While some readers may be shocked at these findings, for Social Futures director Tony Davies, it's an all too familiar story.
Mr Davies said homelessness was always a complex picture and it's now become an increasingly desperate one.
"In Lismore LGA according to ABS data, homeless rates are about 50 per cent above state average," he said.
He said the impact from 2017 flood was still being felt as the scarcity of properties available for rent continued to dwindle.
"One consequence of the flood is homelessness as issues with accommodation and alternative arrangements people may have had in place are now breaking down," he said.
"Here and in Murwillumbah, the government has allocated money for flood-affected people but there are not enough rental properties available."
But he praised the Lismore City Council for calling for expressions of interest from housing providers, community organisations and/or private developers for partnerships to deliver $3.5 million worth of affordable and key worker housing in town.

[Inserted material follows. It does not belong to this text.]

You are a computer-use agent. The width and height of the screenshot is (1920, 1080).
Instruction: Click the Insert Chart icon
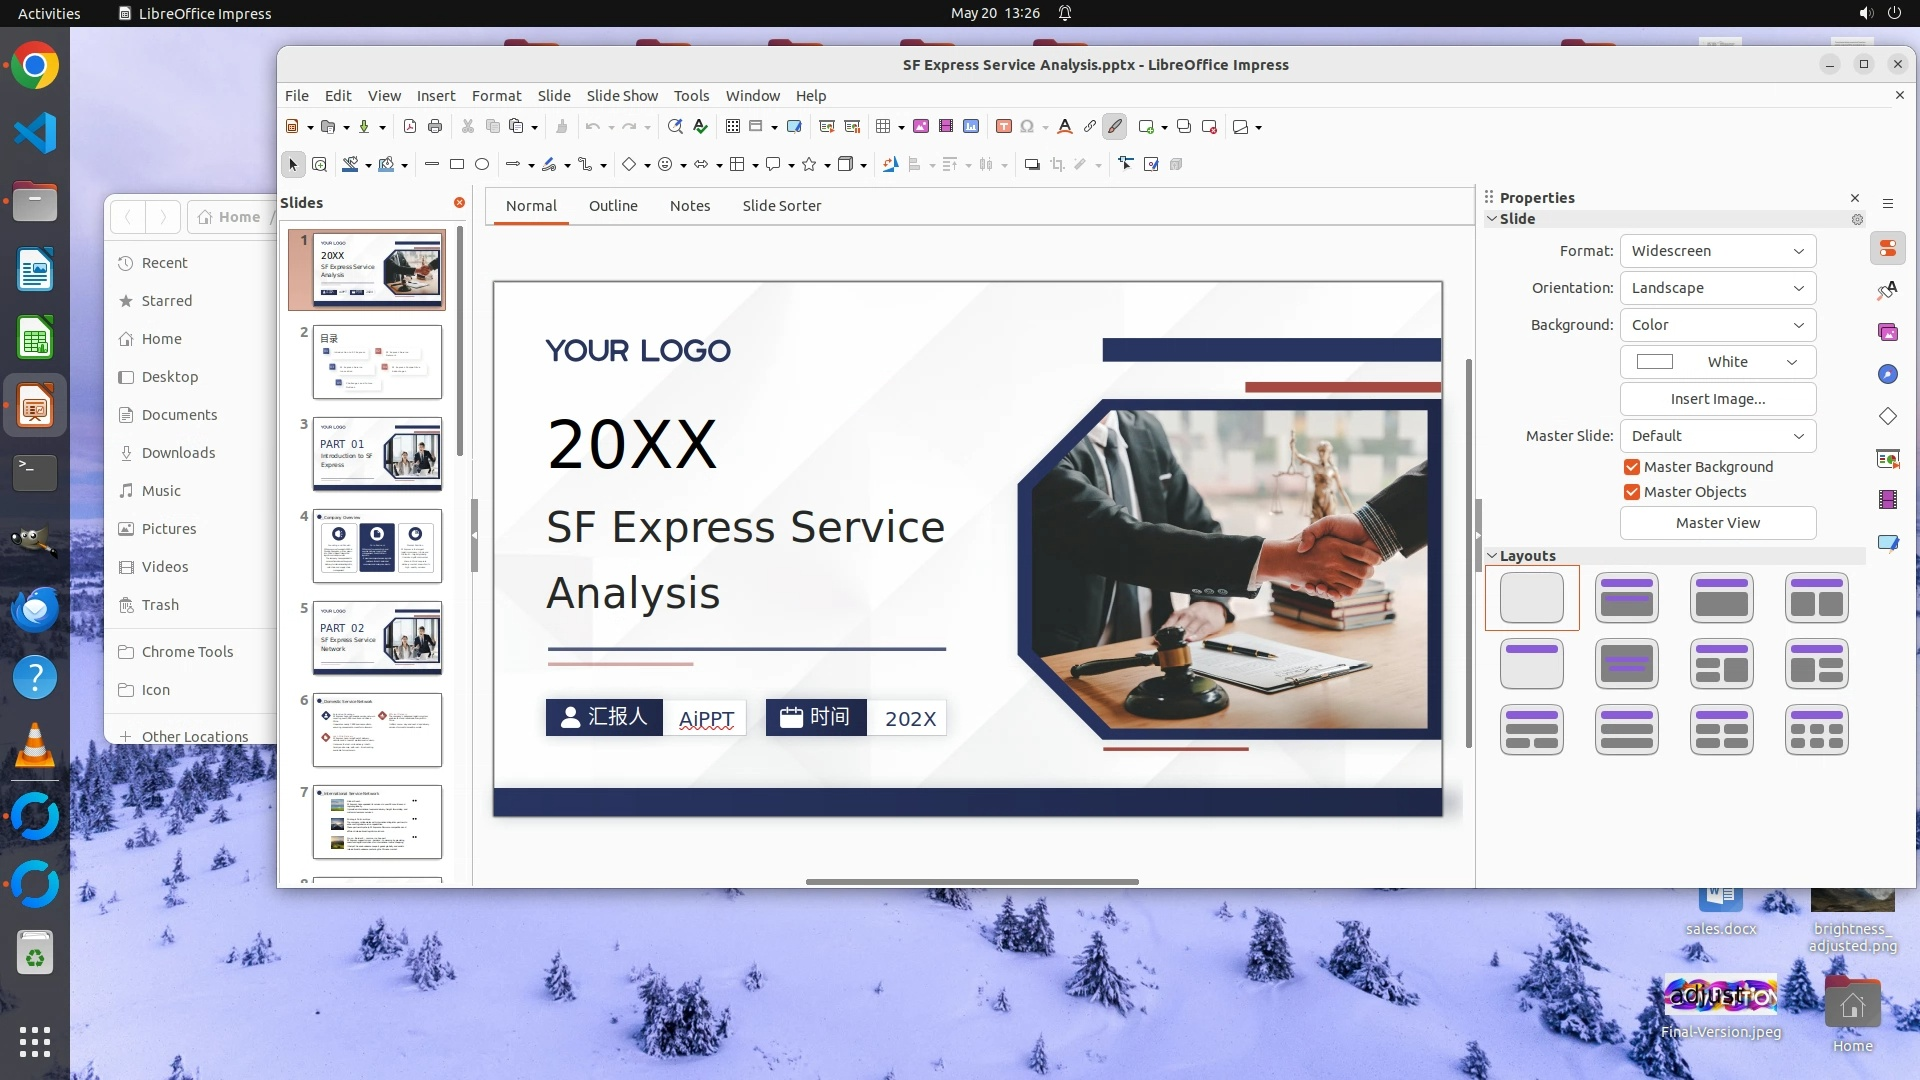[x=971, y=127]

"There's lots of unused spaces above shops in the Lismore CBD," Mr Davies said.
"It would be great to see these used for housing".
Byron Community Centre director, Paul Spooner, said homelessness is critical issue which needs all levels of government to get involved.
On Monday he called an emergency meeting with local police, council and agencies to discuss short-term and long-term solutions.
"I decided to put the message out as this situation has gone beyond goodwill and volunteering to solve," he said.
"On Wednesday we had 20 people from council, police, local organisations and businesses talking about the current situation."
Mr Spooner said the discussion resulted with a number of immediate goals, including lobbying the state government as well as implementing longer-term goals such as day-house so homeless people can have a place to shower, wash clothes, have a cup of team and access legal, medical and other services.
"The situation in the Byron Shire has one in 100 people homeless and this needs a unified approach by federal, state and local governments," he said.
"Australia's average of social housing is 4 to 5 per cent we have two per cent, so the lack of being able to find anything affordable is pushing people to the edges."